Kenny's Kult - awakening

HalfBaked | Dec 12, 201007:48 AM

I think I woke up when the waiter stammered, "Sysco!" "That's it."
He had been standing there a full minute trying to remember where the cheesy garlic bread had been sourced from. I had only asked because I knew La Spiga in Addison provided their buns for Kenny's burger place in Plano, and a provided a few other products for his wood-fire grill concept on Beltline. He seemed not to notice my fading smile and disappointed look, not to mention my empty water glass and went merrily on his way.
It was an awakening of sorts.
It seems I had been in a deep sleep, lulled there by Plugra packets and promises of popovers warm from the oven.
It was 8pm, Friday night and we were at Kenny's Italian Kitchen in Addison. I looked around at the Disneyesque flare adorning everything, the packed restaurant, wine glasses on eveyone's table, huge plates smelling of melted cheese and garlic, seemingly floating around the room as servers held the dishes high. From my vantage point in the far corner opposite the kitchen I could see the entire restaurant. People were definitely digging this place.

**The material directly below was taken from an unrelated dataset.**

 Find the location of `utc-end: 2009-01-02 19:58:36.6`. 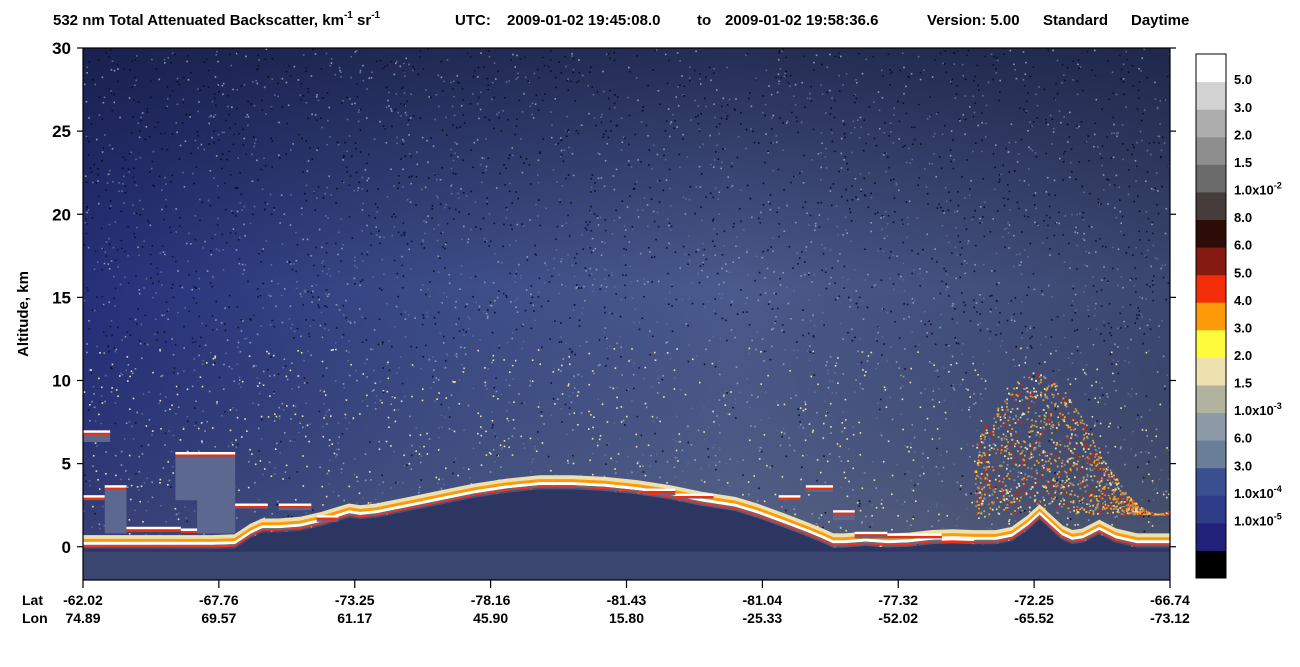

utc-end: 2009-01-02 19:58:36.6 is located at coordinates (802, 20).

I, on the other hand, not so much. It reminded me of Olive Garden in the 90s. Brand new concept, everyone excited about the new Italian food place, but in the end it just didn't live up to the hype nor the prices.

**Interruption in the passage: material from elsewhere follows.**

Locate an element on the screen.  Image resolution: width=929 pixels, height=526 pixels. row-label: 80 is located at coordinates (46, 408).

Husband got the tilapia picatta and I the chicken parm, both came with a side of spaghetti. We also ordered the aforementioned cheesy garlic bread. The garlic bread tasted like bottled Italian salad dressing. The tilapia dish looked a bit more promising. It came with 3 filets covered with a picatta sauce was that was so tart and briny and you could barely tast the fish. It seemed there was no seasoning on the tasteless fish, the capers overwhelmed the dish, and I am usually a fan of this picant dish. The chicken parmesan reminded me of the stouffer's entrees I ate before I realized how much sodium is in frozen food. Two huge, tough, overly breaded pieces of chicken sandwiched on top of each other with cheese, a thin layer of sauce and then what seemed like a quarter inch of melted cheese on the top with another thin spattering of sauce. The entire point of chicken parmesan was ruined under the steam of that cheese. Where is the crunch of the breading, against the sauce and the melty, cheesy, garlicy goodness? Where was the flavor? Why did everything need salt and beg for a dash of red pepper? I felt robbed. As I walked out with my doggy bag with half my dinner, I noticed how many other tabletops had the same plastic bag.

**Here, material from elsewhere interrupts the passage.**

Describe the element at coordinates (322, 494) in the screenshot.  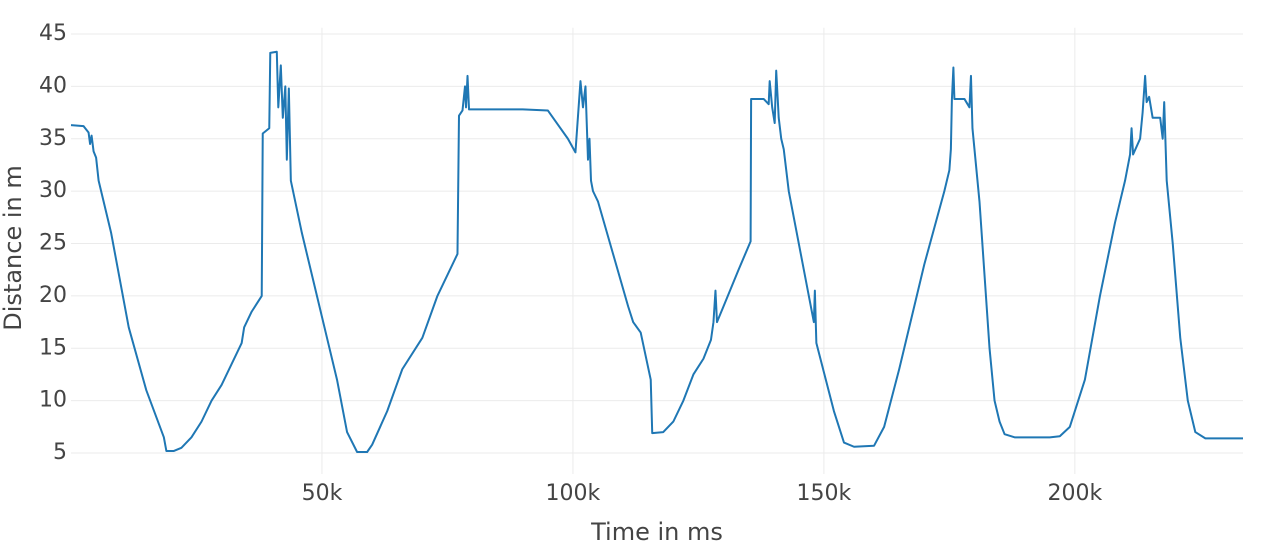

Did Kenny sell his soul to Brinker International? Does the new restaurant mogul have dollar signs in his eyes from too many 30 thousand dollar millionaires telling him he is hot? Or is it the plastic faced, old money, geriatric crowd who prefer their pasta well done and their food mild telling him he can't miss? Either way, I realized I couldn't ask him. He wasn't there.